While beyond the day-to-day thought process of most of us, Dr. Hawking spent his entire life in searching for theories to explain the universe. Said differently, his work revealed many landmarks in the struggle to find a unified theory of nature.
This may not seem relevant to many of us who work to manage information better and more effectively, but think about the size of the task that he undertook compared to the challenges that we face in our endeavors.
Trying to solve our information compliance challenges, we are often muddled by external factors, politics, and historical processes. Dr. Hawking first had to work through the existing theories and then move on to prove theories others had never even contemplated.
One of Hawking’s greatest discoveries is known as Hawking Radiation, which turned our understanding of black holes upside down. It transformed them from destroyers to creators – or at least recyclers. Until that time, black holes were understood to destroy all matter that entered them. Dr. Hawking, however, found that certain particles should also radiate from smaller black holes. In an interview in 1978, he states that he wasn’t looking for them at all: “I merely tripped over them. I was rather annoyed,” he said.

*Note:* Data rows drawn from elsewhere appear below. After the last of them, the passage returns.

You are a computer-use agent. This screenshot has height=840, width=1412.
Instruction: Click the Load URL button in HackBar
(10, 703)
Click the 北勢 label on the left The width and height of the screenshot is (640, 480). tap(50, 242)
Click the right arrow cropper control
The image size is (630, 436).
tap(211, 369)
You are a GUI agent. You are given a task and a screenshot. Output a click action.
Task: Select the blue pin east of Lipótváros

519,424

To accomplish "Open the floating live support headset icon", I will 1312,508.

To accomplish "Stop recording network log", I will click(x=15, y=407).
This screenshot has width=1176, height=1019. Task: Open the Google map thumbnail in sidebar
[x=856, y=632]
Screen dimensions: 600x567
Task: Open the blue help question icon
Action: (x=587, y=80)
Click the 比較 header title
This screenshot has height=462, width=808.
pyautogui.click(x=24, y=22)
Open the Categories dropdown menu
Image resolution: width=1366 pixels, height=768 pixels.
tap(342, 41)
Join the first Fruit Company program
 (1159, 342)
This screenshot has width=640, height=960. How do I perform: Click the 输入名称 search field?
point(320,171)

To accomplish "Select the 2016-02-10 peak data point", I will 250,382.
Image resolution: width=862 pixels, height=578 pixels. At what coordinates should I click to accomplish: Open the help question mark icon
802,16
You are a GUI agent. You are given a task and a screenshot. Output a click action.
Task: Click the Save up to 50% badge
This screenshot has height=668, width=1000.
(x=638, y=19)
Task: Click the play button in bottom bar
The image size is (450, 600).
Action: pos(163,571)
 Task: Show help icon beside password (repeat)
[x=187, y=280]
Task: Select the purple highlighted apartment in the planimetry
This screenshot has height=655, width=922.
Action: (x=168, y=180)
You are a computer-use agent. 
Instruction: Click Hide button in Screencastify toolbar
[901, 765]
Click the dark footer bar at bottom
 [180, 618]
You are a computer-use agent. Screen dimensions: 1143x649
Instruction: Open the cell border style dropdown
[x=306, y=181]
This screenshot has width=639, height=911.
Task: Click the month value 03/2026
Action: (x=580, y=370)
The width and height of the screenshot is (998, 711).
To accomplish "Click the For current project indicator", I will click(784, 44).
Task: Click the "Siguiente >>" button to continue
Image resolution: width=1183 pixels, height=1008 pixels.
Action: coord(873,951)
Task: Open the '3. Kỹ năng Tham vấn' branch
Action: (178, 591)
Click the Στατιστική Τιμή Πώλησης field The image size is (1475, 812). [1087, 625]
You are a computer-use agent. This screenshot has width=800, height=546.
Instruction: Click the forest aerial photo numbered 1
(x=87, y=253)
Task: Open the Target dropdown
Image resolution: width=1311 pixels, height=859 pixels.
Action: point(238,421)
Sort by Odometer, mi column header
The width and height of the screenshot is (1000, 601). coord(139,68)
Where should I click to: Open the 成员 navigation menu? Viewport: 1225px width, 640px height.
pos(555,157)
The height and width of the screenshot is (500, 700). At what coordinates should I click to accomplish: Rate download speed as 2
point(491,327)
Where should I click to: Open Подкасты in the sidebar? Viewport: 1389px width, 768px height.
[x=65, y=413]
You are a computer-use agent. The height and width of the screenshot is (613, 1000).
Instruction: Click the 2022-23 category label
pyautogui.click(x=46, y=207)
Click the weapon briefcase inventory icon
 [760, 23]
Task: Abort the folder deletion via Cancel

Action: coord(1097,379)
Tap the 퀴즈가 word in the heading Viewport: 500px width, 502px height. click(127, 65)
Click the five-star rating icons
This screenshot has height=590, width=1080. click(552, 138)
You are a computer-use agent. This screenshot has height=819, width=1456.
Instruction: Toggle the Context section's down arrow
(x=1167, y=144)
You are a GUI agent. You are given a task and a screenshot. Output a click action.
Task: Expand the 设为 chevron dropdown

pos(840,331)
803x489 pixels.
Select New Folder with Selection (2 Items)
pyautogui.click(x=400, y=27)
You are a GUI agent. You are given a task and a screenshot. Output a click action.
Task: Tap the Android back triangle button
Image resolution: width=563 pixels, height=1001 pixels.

A Unified Theory of Records Management
Let’s apply this revelation to our challenges in our smaller universe. We are faced with the daunting challenge that many secretly (or not so secretly) believe can’t be solved. When we look at our current information management practices and realize that the problem is too big and filled with challenges, we may be tempted to believe that accepting that “this is the way it is” could be much easier. We make small attempts, implementing processes and technologies, but never realize the pinnacle of our efforts by managing all information effectively. As Dr. Hawking said, “I have noticed even people who claim everything is predestined, and that we can do nothing to change it, look before they cross the road.”
We must take a page out of Dr. Hawking’s notebook. He had very big and grand ideas of what he believed and through a lifetime of research, he never reached that final, definitive answer. He made tremendous achievements, inching his way to that destination. Along the way, he turned many beliefs on their sides, disproved others, and redefined the way we understand the universe.
Like Hawking, look at your information management challenges in the grandest way possible and identify those steps along the way that get you moving in the right direction. Achieving the small efforts takes those theories and makes them real. It also makes the detractors and naysayers stand up and take notice that your efforts will actually lead to positive results.
“Intelligence is the ability to adapt to change”
Consider taking small steps in your information management journey. These can be the unification and simplification of retention policies, getting your network shared drives under some form of policy, or even implementing an information lifecycle throughout your content repositories. These steps will go a long way to improving your business, increasing productivity and ensuring compliance across even a sub-set of your universe.
Take it from one of the greatest minds of all time, Dr Stephen Hawking: sometimes not looking for the answer will reveal results, as long as you do the work.